About two dozen graduate students chanted "kill the bill" outside the Cathedral of Learning on Wednesday. Many teach undergraduate classes or assist with research in exchange for waived tuition or a stipend.
The demonstration was part of a national day of action in which students walked out of their classes and research labs in protest of a provision of the GOP tax plan that would classify their tuition waivers as taxable income.
Students in Pittsburgh said the measure would exponentially increase their tax liability.
Golnar Touski, a second-year doctoral candidate studying the history of art and architecture at the University of Pittsburgh, said if the plan goes through, she will have to leave the country. Touski, 36, of Iran said she's been looking into continuing her studies at a European school.
“I really see no future for myself here. I cannot continue my program under (those) conditions,” she said. “I have already spent five, this is six, years of my life studying in the United States. This, for me, means that I just have to forego all of that.”
Touski works with her advisor, who is publishing a book on the history of contemporary art, and contributes to portions of the work covering the Middle East. She said she's paid around $21,000 annually before taxes, but because she is an international student paying out of state tuition and taxes, she would end up netting less than $12,000 a year.
“That doesn’t even pay my rent,” she said.
Touski, like many graduate students, said she has already made substantial sacrifices for her education, foregoing leisure and travel. She said she fears the tax plan would make higher education unaffordable for most people, especially international students.
University of Pittsburgh spokesman Joe Miksch said the school shares concerns voiced by students.
"Some provisions of the proposed tax bill would result in very substantial tax increases for graduate students, and increasing the tax burden on those receiving an education would be harmful to them and would undercut progress and innovation for all," he said in an email.
University of Pittsburgh grad students are rallying outside of the Cathedral of Learning in protest of the House tax bill. It would make tuition taxable income, hiking taxes for many students. pic.twitter.com/cECBIPFpDQ
— Sarah Schneider (@sarahschni) November 29, 2017
Brennan Chambre, 26, spoke at the rally Wednesday. He’s slated to finish his master’s degree in creative writing this spring and teaches an undergraduate creative writing class making about $1,900 a month. He said he spends about half of that on rent.
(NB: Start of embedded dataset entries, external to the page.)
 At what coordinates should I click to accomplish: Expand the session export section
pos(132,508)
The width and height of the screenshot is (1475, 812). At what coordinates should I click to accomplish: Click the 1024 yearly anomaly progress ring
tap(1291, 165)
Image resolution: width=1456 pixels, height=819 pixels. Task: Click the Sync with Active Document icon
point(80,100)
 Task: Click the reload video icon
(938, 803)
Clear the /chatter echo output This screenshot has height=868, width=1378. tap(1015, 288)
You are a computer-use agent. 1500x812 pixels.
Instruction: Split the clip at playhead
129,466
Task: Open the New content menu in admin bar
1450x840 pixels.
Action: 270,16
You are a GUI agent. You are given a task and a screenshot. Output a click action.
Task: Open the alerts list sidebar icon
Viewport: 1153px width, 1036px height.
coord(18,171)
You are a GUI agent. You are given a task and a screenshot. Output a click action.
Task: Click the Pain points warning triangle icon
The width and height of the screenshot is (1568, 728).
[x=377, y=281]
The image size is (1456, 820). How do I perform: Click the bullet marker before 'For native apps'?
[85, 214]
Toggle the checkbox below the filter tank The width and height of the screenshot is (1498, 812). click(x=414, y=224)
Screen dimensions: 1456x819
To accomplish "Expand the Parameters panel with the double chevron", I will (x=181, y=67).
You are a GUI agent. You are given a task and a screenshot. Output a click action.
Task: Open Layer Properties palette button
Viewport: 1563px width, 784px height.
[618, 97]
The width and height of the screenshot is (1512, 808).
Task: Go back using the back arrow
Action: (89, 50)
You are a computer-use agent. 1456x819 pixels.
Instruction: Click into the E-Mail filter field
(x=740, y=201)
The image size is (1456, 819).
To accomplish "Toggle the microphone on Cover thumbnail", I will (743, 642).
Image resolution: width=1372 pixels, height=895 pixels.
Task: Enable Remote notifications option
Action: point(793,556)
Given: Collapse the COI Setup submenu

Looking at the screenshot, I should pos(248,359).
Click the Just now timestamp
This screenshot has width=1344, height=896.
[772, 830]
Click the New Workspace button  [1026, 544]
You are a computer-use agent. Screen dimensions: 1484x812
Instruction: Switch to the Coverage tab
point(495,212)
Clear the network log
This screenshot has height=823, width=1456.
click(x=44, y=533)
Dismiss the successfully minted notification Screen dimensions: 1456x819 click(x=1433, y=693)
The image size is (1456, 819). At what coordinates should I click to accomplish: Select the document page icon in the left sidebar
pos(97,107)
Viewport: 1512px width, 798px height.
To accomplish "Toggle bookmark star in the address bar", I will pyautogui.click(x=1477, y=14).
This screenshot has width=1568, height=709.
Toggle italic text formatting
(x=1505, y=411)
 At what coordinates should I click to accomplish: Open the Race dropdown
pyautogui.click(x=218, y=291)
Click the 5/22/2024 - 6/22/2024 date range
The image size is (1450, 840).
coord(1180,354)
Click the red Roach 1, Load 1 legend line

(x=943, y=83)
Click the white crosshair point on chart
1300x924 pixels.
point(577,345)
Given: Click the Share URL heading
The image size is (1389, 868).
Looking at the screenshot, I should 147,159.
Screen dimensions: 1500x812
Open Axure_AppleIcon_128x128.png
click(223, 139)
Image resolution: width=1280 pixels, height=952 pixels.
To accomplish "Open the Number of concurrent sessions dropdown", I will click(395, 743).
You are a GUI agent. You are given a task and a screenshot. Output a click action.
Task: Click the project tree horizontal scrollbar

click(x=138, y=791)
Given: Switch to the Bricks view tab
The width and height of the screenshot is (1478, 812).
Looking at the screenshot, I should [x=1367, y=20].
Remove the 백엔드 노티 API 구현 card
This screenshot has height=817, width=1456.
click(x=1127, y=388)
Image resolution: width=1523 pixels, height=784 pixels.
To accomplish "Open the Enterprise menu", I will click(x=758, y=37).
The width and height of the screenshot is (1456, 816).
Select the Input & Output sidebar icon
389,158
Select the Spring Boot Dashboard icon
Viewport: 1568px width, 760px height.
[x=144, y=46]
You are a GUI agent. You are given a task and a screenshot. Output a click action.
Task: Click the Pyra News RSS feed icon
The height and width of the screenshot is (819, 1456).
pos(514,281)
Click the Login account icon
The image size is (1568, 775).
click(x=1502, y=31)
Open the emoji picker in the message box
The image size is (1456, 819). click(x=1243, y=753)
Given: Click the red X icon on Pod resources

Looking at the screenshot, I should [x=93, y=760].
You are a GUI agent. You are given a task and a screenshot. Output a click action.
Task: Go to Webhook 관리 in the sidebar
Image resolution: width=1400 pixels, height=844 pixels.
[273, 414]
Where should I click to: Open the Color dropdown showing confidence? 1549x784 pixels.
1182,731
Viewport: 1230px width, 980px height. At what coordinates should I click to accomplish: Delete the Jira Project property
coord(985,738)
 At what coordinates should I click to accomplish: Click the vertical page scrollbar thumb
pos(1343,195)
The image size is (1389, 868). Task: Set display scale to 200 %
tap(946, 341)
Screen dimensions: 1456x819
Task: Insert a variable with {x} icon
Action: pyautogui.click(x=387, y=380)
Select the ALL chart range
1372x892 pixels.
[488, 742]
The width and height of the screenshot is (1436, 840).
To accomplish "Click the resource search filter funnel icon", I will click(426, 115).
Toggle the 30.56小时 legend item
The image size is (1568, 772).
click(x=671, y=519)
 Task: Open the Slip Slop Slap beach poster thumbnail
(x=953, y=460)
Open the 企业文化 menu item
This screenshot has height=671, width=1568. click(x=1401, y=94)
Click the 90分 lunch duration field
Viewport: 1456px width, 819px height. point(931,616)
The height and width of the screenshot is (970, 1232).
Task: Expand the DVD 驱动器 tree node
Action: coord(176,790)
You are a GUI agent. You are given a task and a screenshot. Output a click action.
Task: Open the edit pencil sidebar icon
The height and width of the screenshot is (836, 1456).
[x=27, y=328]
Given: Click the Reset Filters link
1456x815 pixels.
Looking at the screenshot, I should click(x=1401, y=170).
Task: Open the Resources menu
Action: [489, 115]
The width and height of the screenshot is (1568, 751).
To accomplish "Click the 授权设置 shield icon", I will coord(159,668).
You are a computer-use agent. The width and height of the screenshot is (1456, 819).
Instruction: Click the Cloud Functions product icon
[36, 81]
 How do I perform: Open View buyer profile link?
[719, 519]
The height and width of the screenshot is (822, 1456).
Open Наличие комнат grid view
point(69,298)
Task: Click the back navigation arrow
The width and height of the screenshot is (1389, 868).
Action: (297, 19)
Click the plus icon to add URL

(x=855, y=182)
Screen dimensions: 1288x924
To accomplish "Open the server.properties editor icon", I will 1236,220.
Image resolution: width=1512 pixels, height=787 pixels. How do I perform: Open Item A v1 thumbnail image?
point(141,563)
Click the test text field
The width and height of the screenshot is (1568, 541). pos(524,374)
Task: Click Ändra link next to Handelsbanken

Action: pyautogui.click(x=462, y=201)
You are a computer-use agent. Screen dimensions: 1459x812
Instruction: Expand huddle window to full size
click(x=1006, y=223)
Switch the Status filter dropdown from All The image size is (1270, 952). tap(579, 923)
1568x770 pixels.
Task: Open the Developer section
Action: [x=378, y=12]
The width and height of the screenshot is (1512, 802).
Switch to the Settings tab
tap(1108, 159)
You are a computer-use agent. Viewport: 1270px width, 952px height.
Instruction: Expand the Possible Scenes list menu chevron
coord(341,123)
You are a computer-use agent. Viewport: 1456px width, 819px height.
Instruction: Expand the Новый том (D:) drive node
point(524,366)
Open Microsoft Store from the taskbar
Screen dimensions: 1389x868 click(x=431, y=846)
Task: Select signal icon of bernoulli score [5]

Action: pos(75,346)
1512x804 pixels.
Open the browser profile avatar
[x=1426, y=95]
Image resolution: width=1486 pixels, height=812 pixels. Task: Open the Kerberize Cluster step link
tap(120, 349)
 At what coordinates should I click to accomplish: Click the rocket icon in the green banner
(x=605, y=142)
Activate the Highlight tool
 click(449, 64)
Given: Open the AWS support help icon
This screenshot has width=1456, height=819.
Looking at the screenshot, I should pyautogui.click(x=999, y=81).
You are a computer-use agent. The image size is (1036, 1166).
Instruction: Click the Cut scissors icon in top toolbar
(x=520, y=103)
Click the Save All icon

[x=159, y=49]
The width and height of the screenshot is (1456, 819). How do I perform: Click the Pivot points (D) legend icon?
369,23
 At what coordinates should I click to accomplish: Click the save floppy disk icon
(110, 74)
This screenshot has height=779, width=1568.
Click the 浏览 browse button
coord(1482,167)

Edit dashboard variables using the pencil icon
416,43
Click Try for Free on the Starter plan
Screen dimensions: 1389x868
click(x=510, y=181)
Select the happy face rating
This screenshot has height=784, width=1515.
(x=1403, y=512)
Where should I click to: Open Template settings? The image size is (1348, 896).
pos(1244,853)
At this point in his education, he said it isn’t a given that he could finish his degree if the House tax plan were put into effect.
“I would probably look into how much could I afford for a student loan. My credit isn’t even good, so could I even get one?” he said.
Other students agreed they, too, might have to take out loans to pay their taxes.
Carnegie Mellon University graduate assistants sounded the alarm on the issue earlier this month. Students called legislators asking them to vote against the bill.
“We are asking the senators to also voice opposition to these provisions in the House bill on the Senate floor,” said Surya Aggarwal, a CMU graduate student and vice president for external affairs for CMU’s Graduate Student Assembly.
The Senate’s tax plan does not call for tuition to be taxable income.
Stipends at CMU vary by college. A student working at Dietrich College of Humanities and Social Science now makes about $19,036 after taxes. If tuition were counted as income, with deductions the student would make $12,949 after taxes, according to an analysis by CMU students.
Similar documents are circulating in other colleges, including the University of California Berkeley.
CMU interim president Farnam Jahanian said in a letter to the university community earlier this month that any provision that makes higher education more costly would "undermine the mission of higher education and CMU."
"The education we provide undergraduates and graduate students is one of the most powerful engines for their future success and ability to contribute to society," he said. "More broadly, the long-term health of government and industry depends on our graduates. And the breakthroughs born of our research hold the key to the nation’s economic future. We take that responsibility very seriously and will continue to advocate for policies that support this mission."